Precision Grinding of Micro-structures of Hard-Brittle Material Surfaces

Abstract

In this chapter, in view of the low processing efficiency and accuracy of hard-brittle material, a precision-trued V-tip diamond grinding wheel is proposed as the means to fabricate regular micro array structures with high surface quality and controllable form accuracy on the surfaces of those difficult-to-machine materials. First, a V-shaped tip diamond grinding wheel with sharp micro-grain cutting edges was obtained by mechanical truing along V-shaped cross interpolation trajectories. Four typical hard-brittle ceramics and ceramic-matrix composite materials including monocrystalline silicon carbide, aluminum-based silicon carbide, reaction sintered silicon carbide, glass ceramics were selected as the workpiece materials. The trued V-tip diamond grinding wheel was employed to machine the micro-groove and micro-pyramid array structures on the surfaces of ceramics and ceramic-matrix composite materials.
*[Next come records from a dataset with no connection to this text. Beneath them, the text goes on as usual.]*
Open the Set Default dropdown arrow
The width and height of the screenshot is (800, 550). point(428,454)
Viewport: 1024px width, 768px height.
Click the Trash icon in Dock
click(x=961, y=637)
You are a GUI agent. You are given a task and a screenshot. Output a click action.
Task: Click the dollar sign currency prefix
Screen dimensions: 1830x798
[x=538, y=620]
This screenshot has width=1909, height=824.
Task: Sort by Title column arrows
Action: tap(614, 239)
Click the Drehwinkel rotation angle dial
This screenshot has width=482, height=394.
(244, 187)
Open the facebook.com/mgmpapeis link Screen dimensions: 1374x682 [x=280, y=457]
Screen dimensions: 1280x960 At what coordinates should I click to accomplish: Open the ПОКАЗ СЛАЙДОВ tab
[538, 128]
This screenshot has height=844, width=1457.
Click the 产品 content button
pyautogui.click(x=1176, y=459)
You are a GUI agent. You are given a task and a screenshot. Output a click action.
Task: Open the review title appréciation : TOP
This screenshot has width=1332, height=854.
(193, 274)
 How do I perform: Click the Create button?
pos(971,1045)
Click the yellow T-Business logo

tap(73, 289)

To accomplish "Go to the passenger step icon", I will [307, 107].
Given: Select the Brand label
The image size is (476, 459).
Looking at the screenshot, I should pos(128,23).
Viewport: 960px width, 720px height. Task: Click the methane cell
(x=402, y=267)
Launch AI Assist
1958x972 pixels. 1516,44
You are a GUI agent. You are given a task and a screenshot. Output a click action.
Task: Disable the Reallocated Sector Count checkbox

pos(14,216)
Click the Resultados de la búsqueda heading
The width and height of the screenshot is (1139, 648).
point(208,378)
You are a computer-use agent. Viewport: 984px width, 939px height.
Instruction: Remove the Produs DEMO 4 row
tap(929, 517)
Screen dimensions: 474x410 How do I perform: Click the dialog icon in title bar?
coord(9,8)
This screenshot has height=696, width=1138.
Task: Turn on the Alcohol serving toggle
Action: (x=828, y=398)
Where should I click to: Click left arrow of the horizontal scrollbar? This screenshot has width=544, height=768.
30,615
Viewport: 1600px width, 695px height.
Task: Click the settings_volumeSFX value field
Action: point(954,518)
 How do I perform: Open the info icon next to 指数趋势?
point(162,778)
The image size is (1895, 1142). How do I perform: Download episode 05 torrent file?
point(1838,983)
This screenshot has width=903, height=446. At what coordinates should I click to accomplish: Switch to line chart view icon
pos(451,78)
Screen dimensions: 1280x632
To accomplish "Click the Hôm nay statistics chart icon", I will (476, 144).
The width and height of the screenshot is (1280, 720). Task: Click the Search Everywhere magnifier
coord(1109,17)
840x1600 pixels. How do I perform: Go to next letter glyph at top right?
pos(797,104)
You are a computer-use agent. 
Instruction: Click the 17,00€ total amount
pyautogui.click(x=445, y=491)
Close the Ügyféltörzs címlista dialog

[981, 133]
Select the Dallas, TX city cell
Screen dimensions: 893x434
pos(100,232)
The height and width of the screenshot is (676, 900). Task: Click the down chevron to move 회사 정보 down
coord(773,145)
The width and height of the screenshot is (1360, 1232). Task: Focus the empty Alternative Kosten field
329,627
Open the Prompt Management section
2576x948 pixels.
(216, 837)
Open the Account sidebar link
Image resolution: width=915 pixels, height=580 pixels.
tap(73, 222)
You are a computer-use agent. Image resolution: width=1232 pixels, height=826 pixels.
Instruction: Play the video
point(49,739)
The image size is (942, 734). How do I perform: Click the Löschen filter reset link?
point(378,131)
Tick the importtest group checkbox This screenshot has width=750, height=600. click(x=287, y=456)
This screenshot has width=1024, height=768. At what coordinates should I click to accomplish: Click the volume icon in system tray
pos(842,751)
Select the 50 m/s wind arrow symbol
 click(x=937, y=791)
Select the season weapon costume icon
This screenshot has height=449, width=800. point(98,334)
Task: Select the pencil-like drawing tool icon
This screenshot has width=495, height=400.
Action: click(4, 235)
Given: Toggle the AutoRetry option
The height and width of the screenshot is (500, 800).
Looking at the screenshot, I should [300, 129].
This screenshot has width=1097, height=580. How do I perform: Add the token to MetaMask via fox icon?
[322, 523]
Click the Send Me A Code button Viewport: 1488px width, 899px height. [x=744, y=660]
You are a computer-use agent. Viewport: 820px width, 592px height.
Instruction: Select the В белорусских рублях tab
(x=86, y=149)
Finally, the micro-ground surface and 3D topographies, micro-groove profile, tip arc radius, tip angle and form accuracy were analyzed and investigated for four different materials. The experimental results show that the arc radius at the bottom of micro-groove on the surface of monocrystalline silicon carbide, aluminum-based silicon carbide, sintered silicon carbide and three kinds of silicon-carbide ceramics is close to 21 μm while the difference is less than 1 μm, the difference between the tip angle and the theoretical angle of 60° is less than 1°, and the shape-accuracy error can be controlled within 15 μm. It can be seen that micro-grinding hard-brittle material such as ceramics and ceramic-matrix composite can ensure high machining accuracy.